Understanding E-Invoicing Regulations in Israel
E-invoicing regulations in Israel, primarily driven by the Israel Tax Authority (ITA), mandate a clearance-based Continuous Transaction Control (CTC) model for specific business-to-business (B2B) transactions. This initiative, part of the 2023 Economic Efficiency Law, aims to reduce tax evasion by gaining real-time visibility into commercial transactions. The legal requirement for sending electronic invoices applies to domestic B2B transactions between VAT-registered taxpayers, while business-to-government (B2G), business-to-consumer (B2C), and cross-border transactions are currently exempt from these mandatory requirements.

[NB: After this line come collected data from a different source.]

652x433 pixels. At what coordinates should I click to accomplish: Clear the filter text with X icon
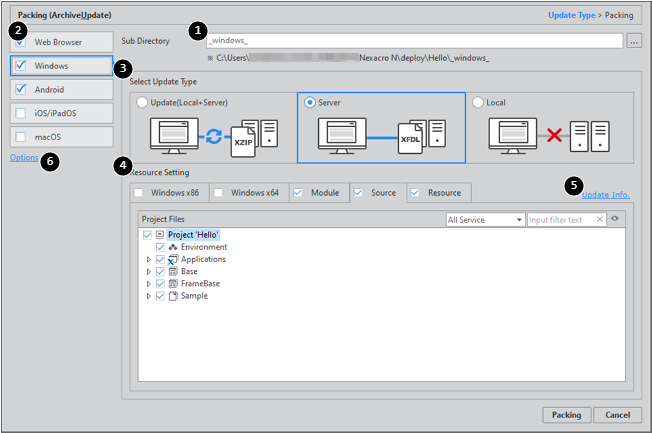pos(600,219)
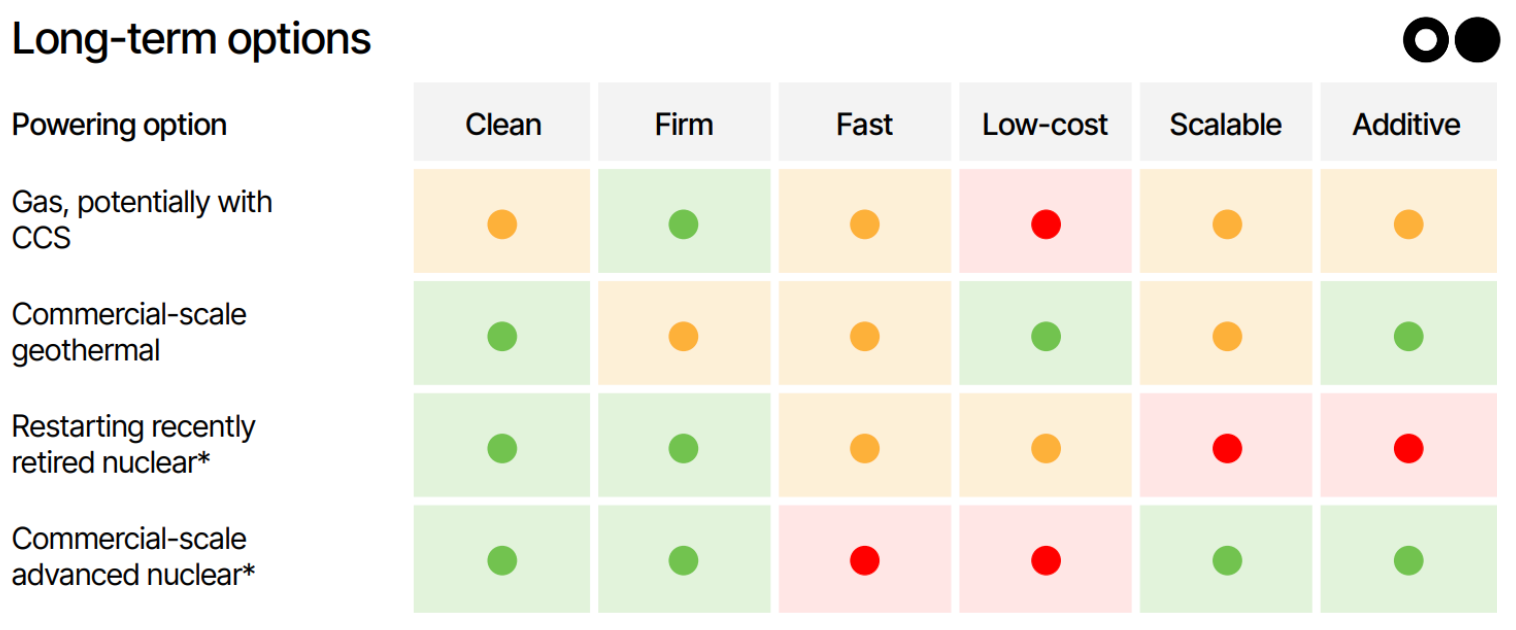Click the hollow ring logo circle
1516x630 pixels.
click(x=1426, y=41)
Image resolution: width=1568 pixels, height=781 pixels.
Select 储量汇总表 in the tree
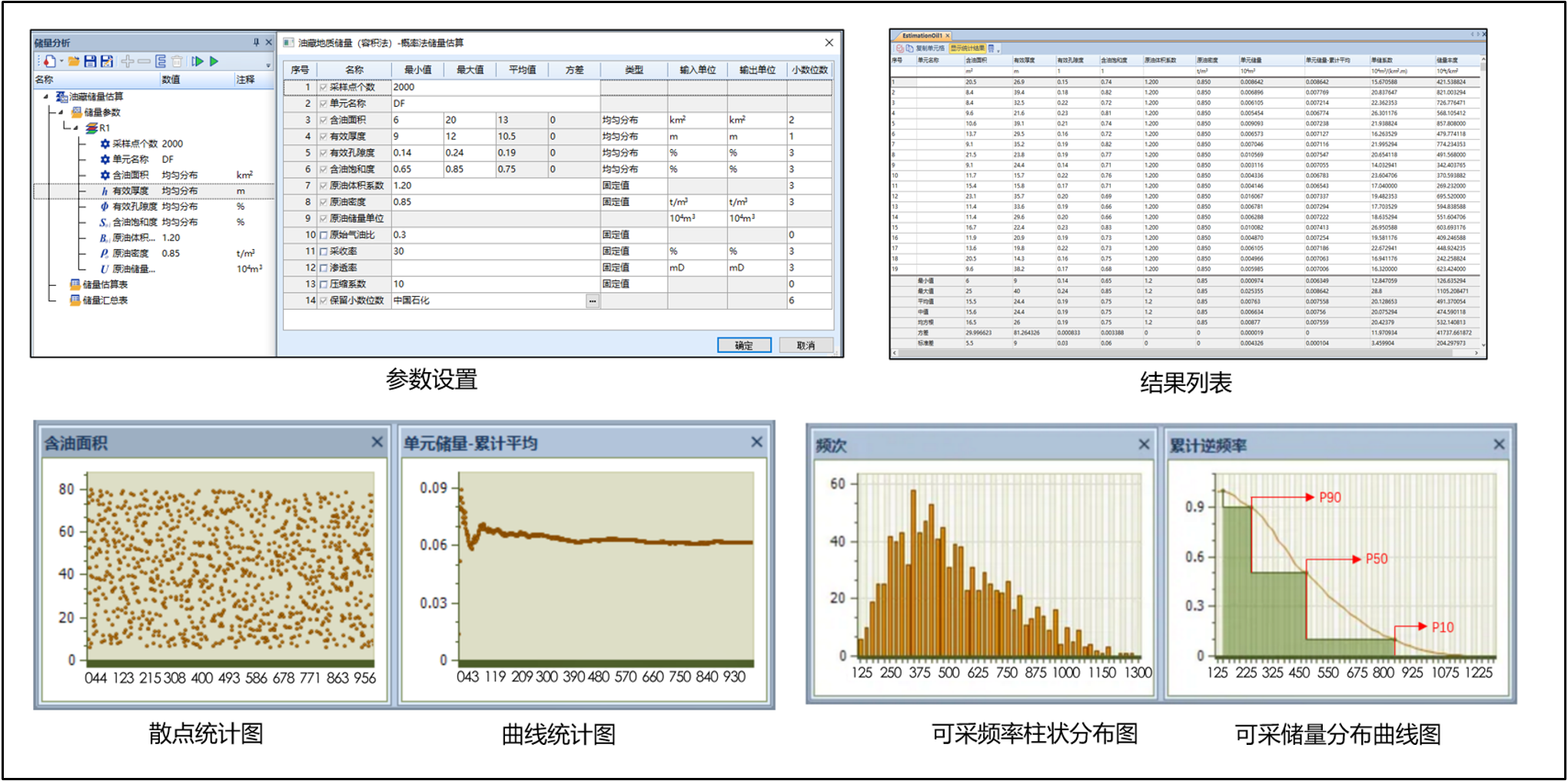[105, 301]
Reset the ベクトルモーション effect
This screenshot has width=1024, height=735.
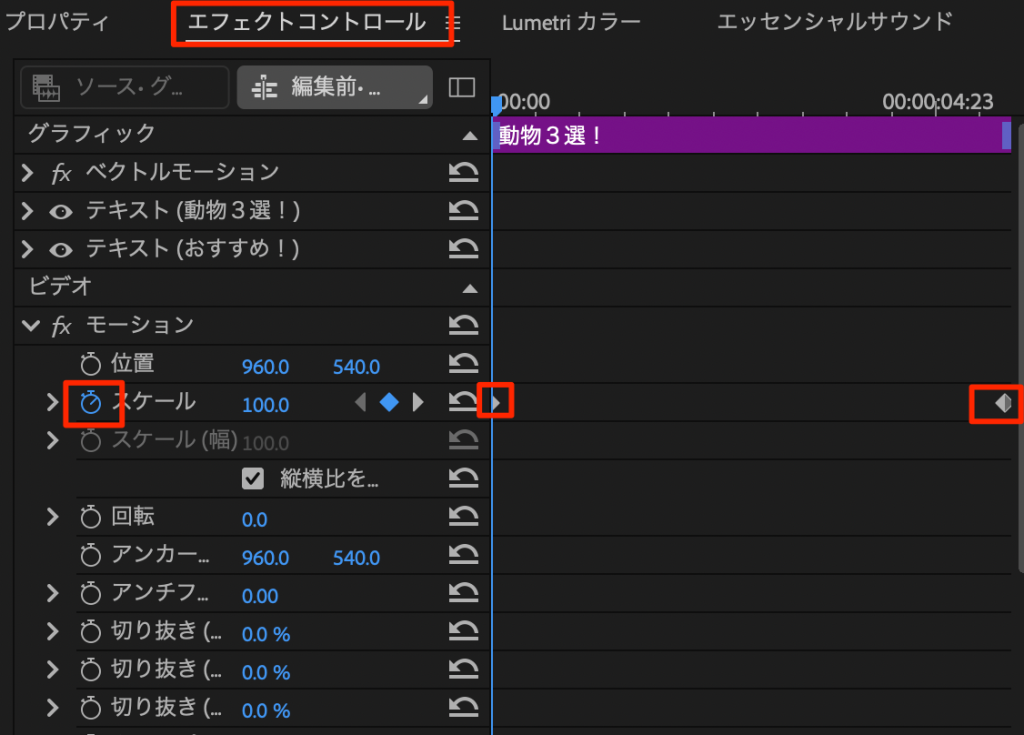coord(462,173)
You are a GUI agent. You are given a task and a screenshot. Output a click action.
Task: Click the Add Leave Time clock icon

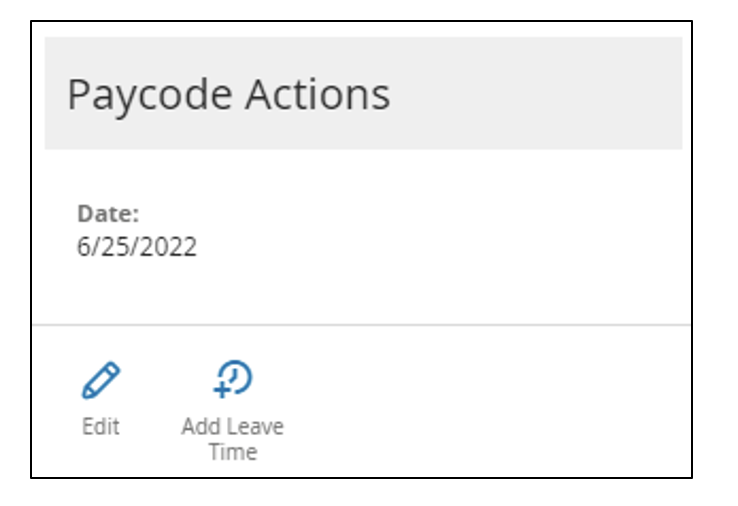click(x=233, y=380)
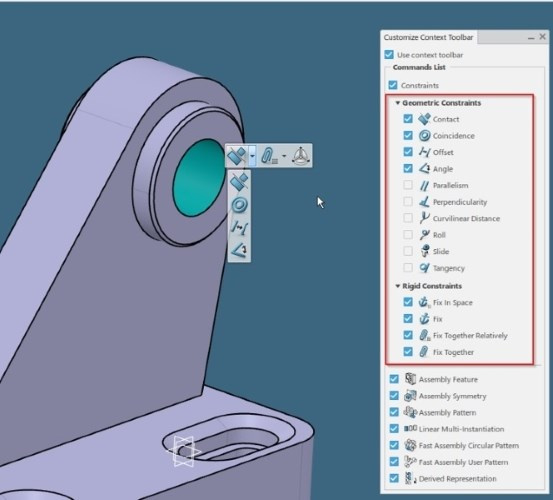Click the Fix Together paperclip toolbar icon
The width and height of the screenshot is (553, 500).
[x=269, y=156]
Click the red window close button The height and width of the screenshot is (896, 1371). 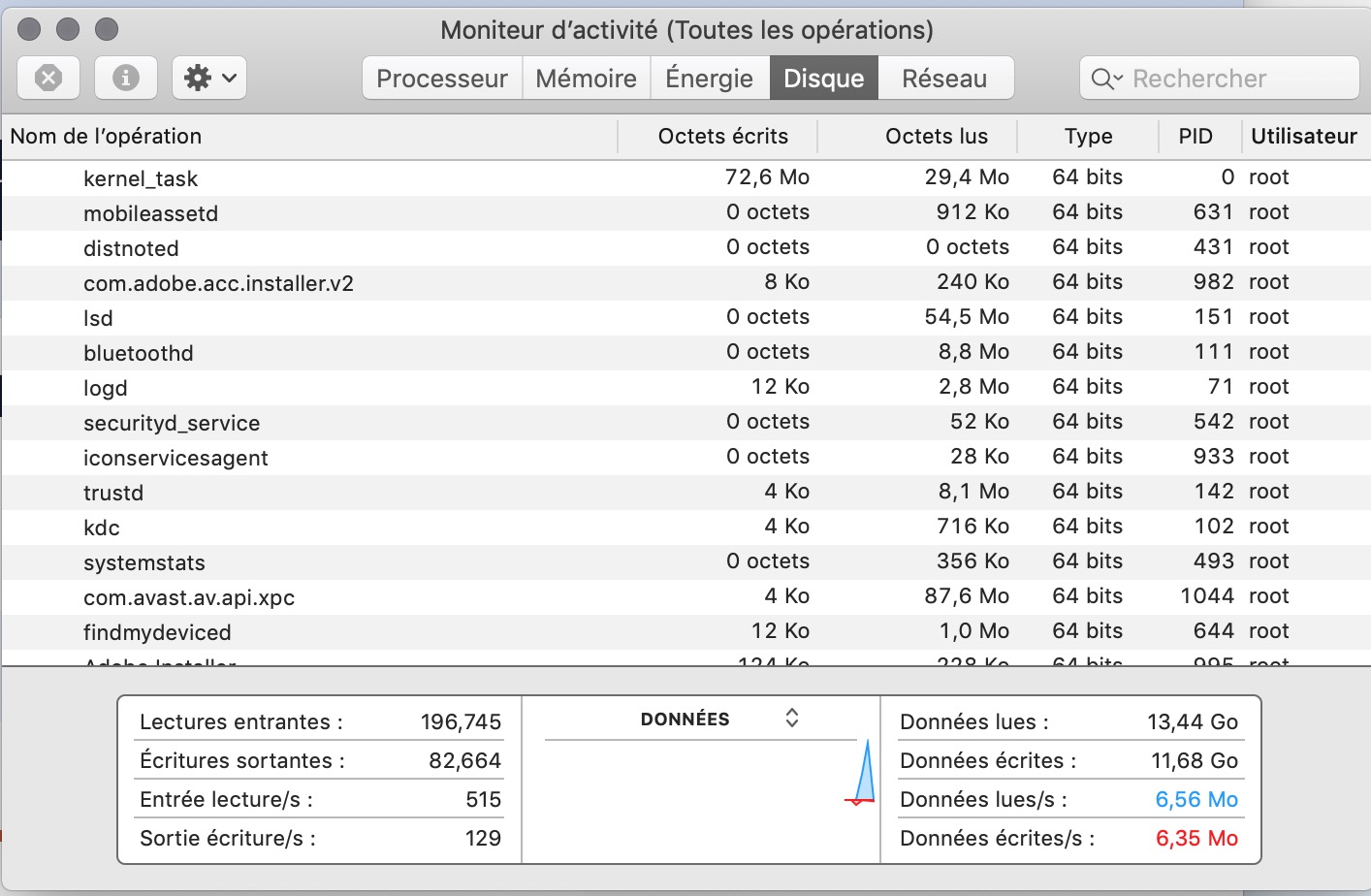(29, 29)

The mandatory compliance thresholds for e-invoicing are being introduced in a phased approach, based on the invoice amount excluding VAT. The initial phase began on May 5, 2024, for invoices exceeding 25,000 New Israeli Shekels (NIS). These thresholds are set to decrease progressively:
- January 1, 2025: Mandatory for invoices above 20,000 NIS.
- January 1, 2026: Mandatory for invoices above 10,000 NIS.
- June 1, 2026: Mandatory for invoices above 5,000 NIS.
Businesses can voluntarily use the e-invoicing system for lower amounts.